Gewerkschaft lehnt Vorschlag der Arbeitgeber im Tarifstreit als unzumutbar ab und kündigt Arbeitskämpfe an

Böblingen (dpa). Die IG Metall hat das bundesweit erste Arbeitgeberangebot im Tarifkonflikt der Metall und Elektroindustrie zurückgewiesen. Die Arbeitgeber hatten am Freitag im Südwesten eine zweistufige Tariferhöhung um je 1,2 Prozent vorgeschlagen, verknüpft mit der Möglichkeit, die wöchentliche Arbeitszeit auf bis zu 40 Stunden auszuweiten. Der baden-württembergische IG Metall-Chef Jörg Hofmann nannte das Angebot in der dritten Tarifrunde in Böblingen „unzumutbar“. Die Gespräche wurden ergebnislos auf kommenden Dienstag vertagt.

Die einzelnen Erhöhungsstufen haben in dem Arbeitgeberangebot unterschiedliche Laufzeiten. Zunächst sollen die Löhne und Gehälter der 800 000 Beschäftigten rückwirkend vom 1. Januar 2004 an für 15 Monate um 1,2 Prozent angehoben werden. Die zweite Erhöhung um 1,2 Prozent soll dann am 1. April 2005 folgen. Der Tarifvertrag soll nach einer Laufzeit von 27 Monaten am 31. März 2006 auslaufen. Die IG Metall fordert in der Metall- und Elektroindustrie eine Erhöhung um vier Prozent bei zwölf Monaten Laufzeit.

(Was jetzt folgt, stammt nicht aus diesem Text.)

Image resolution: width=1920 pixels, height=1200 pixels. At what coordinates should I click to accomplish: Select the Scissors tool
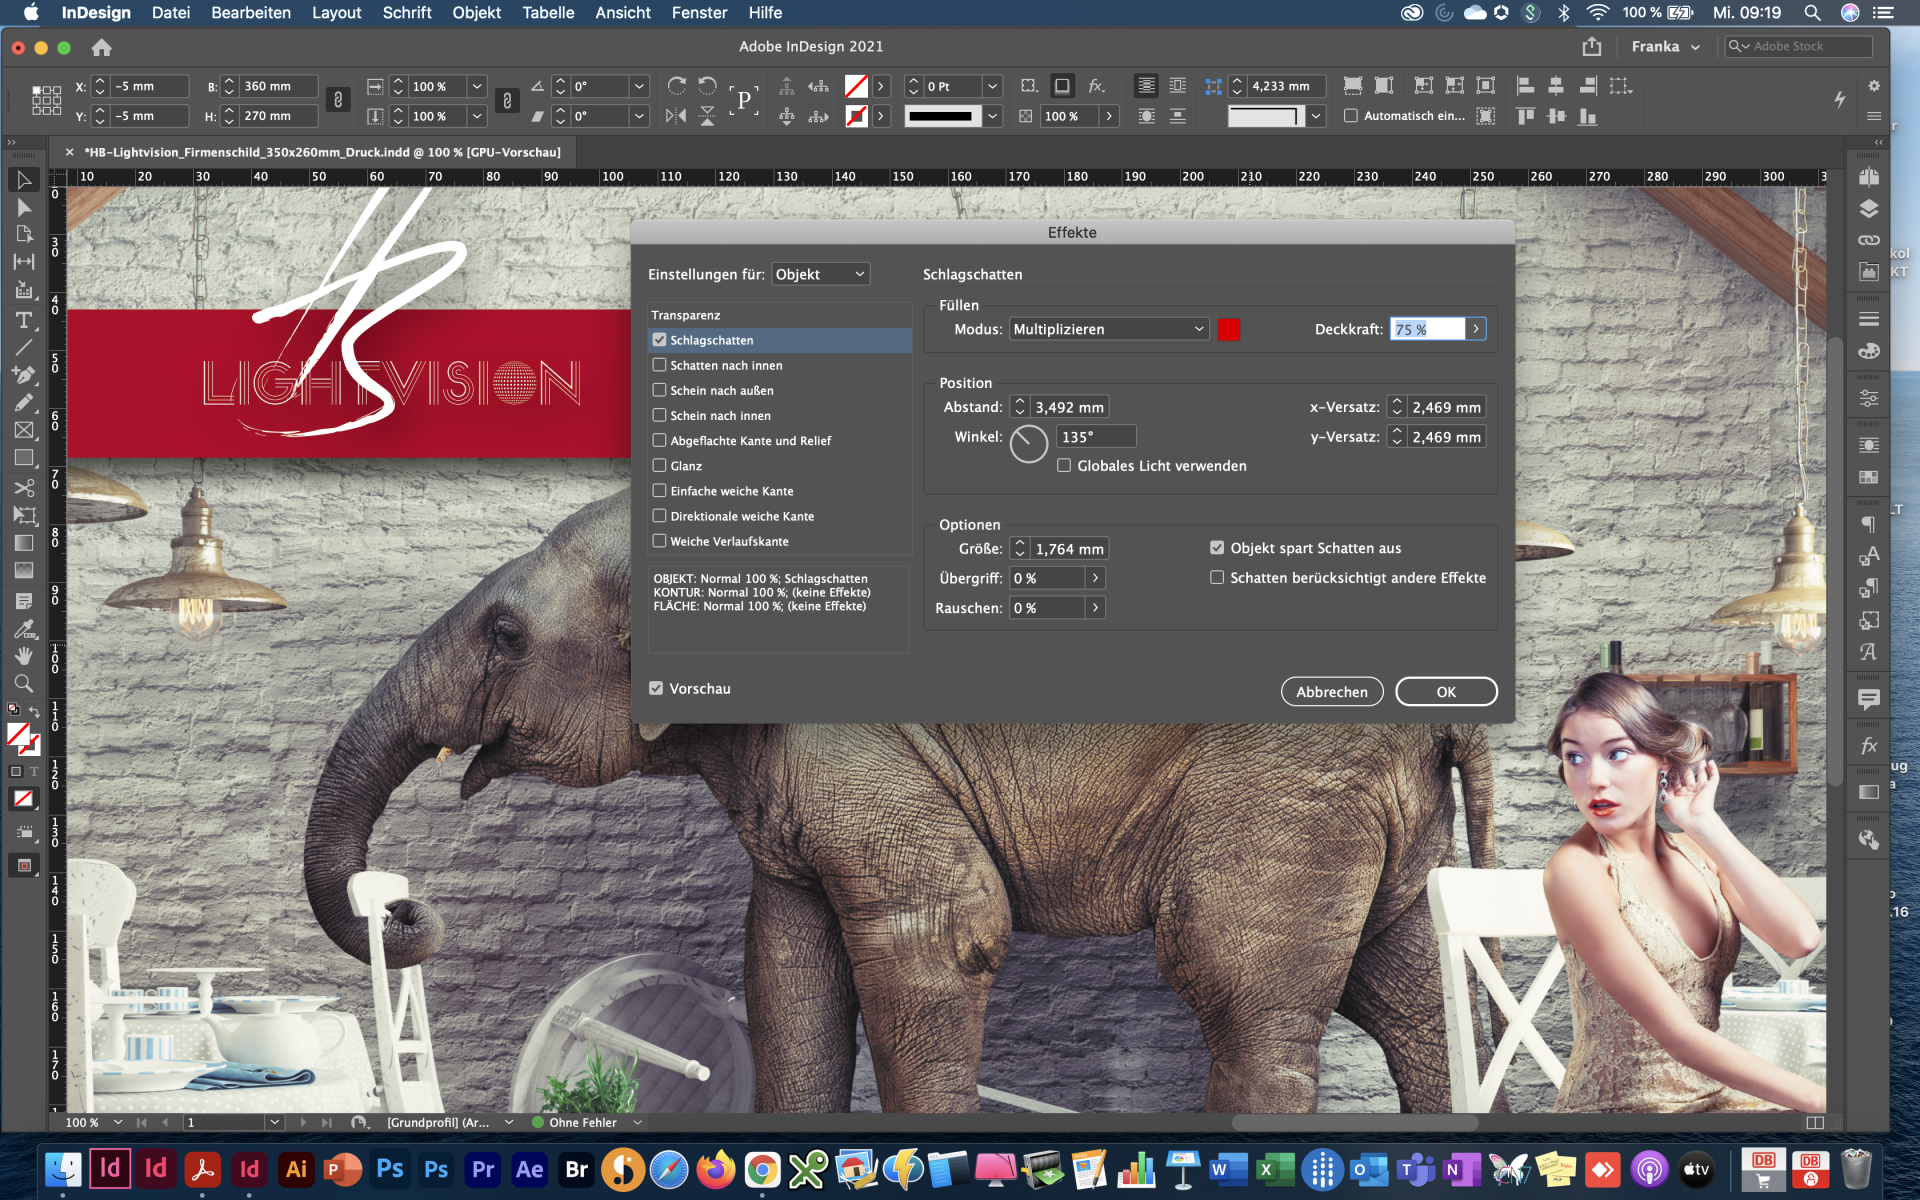tap(24, 488)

In einem weiteren Tarifvertrag mit drei Jahren Laufzeit soll nach dem Willen der Arbeitgeber die Möglichkeit betrieblicher Öffnungsklauseln verankert werden. Die Betriebe sollen die Arbeitszeit ohne Genehmigung der Tarifvertragsparteien auf bis zu 40 Stunden pro Woche ausdehnen können. Voraussetzung soll nunmehr lediglich eine Vereinbarung zwischen Unternehmensleitung und Betriebsrat sein. Für eine Arbeitszeitausweitung soll es vollen, teilweisen oder gar keinen Lohnausgleich geben können.

„Eine Provokation“

Diese Regelung solle den Betrieben helfen, insbesondere bei Modernisierungs- und Standortinvestitionen ihre Mitarbeiter auch ohne entsprechende Bezahlung länger arbeiten zu lassen, sagte Südwestmetall-Chef Otmar Zwiebelhofer. Er betonte, dass beide Elemente gemeinsam in den Abschluss einfließen müssten. Dies hatte die Gewerkschaft bislang abgelehnt.

Gewerkschafts-Vize Berthold Huber sprach von „einer Frechheit und Beleidigung für unsere Leute“. Bei einer solchen Erhöhung springe nicht einmal ein Euro brutto pro Tag heraus. Hofmann kritisierte, das Angebot sei in Höhe und Laufzeit eine Provokation. Er bekräftigte die Forderung nach vier Prozent mehr Einkommen. Dafür hatten unmittelbar vor der Tarifrunde mehr als 1000 Beschäftigte demonstriert.

Hofmann unterstrich die Streikbereitschaft der Metaller. „Die Nerven liegen insbesondere wegen der Arbeitgeber-Forderung nach unbezahlter Mehrarbeit blank“, sagte er. Er rechne mit Warnstreiks nach Ablauf der Friedenspflicht am 28. Januar. In dem traditionellen Pilotbezirk war während der Tarifrunde 2002 mit einem Streik ein Tarifvertrag mit zweistufigen Erhöhungen von vier und 3,1 Prozent errungen worden. Dagegen nannte Südwestmetallchef Otmar Zwiebelhofer das Angebot „fair“, weil es ungeachtet der Probleme der Branche den Arbeitnehmern keine Einkommensverluste zumute, sondern einen Einkommenszuwachs gewähre. Er betonte: „Ein weiteres Draufsatteln wie in Zeiten kräftigen Wachstums wäre ein unverantwortliches Spiel mit Lebensstandard und Arbeitsplätzen in Deutschland.“ Als weiterer Verhandlungstermin wurde der 5. Februar festgesetzt.

Seit Ende November schon steht die Forderung der IG Metall nach vier Prozent mehr Lohn und Gehalt für die bundesweit 3,4 Millionen Beschäftigten der Metall- und Elektroindustrie. Gesamtmetall-Präsident Martin Kannegiesser hatte Mitte Dezember verkündet, dass die Arbeitnehmer sich auf Lohnzuwächse einstellen müssten, „die unterhalb der Produktivitätsentwicklung von 1,4 Prozent liegen“. Das Angebot in Baden Württemberg ist jetzt das bundesweit erste Angebot.